====== RECORDS FOR THIS TASK ======
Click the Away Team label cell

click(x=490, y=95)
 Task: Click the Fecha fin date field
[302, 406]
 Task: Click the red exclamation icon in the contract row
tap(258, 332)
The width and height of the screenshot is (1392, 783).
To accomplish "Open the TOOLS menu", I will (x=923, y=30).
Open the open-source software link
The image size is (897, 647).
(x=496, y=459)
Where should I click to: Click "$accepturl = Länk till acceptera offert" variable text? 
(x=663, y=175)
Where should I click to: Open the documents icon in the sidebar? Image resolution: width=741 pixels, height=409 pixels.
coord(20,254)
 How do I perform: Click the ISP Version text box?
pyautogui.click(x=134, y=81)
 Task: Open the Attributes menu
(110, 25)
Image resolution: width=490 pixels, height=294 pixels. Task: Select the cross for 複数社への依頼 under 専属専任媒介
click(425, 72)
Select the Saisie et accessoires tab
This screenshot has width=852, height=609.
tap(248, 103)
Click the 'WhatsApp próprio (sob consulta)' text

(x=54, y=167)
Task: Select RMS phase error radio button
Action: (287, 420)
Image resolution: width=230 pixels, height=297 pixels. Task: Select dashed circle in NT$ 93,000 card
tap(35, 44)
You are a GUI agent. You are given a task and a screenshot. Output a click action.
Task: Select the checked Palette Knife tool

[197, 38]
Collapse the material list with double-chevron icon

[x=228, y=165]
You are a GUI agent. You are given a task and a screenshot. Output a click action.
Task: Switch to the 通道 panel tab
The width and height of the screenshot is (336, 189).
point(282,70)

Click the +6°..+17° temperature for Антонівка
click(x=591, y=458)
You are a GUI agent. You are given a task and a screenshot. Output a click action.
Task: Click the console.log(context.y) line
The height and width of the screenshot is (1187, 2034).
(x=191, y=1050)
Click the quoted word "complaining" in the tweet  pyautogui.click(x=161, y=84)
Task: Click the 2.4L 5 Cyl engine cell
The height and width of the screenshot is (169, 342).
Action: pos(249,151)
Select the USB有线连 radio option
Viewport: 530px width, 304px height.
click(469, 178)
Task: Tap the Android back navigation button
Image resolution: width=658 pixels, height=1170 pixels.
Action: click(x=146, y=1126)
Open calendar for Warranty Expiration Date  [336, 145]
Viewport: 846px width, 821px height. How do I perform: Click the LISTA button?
======
> [TASK INSTRUCTIONS] Write out the lines of the listing from the one with "Viewport: 530px width, 304px height." to the very end, inclusive, exactly as they appear and with nothing added.

> [RESULT OF THE TASK]
Viewport: 530px width, 304px height.
click(469, 178)
Task: Tap the Android back navigation button
Image resolution: width=658 pixels, height=1170 pixels.
Action: click(x=146, y=1126)
Open calendar for Warranty Expiration Date  [336, 145]
Viewport: 846px width, 821px height. How do I perform: Click the LISTA button?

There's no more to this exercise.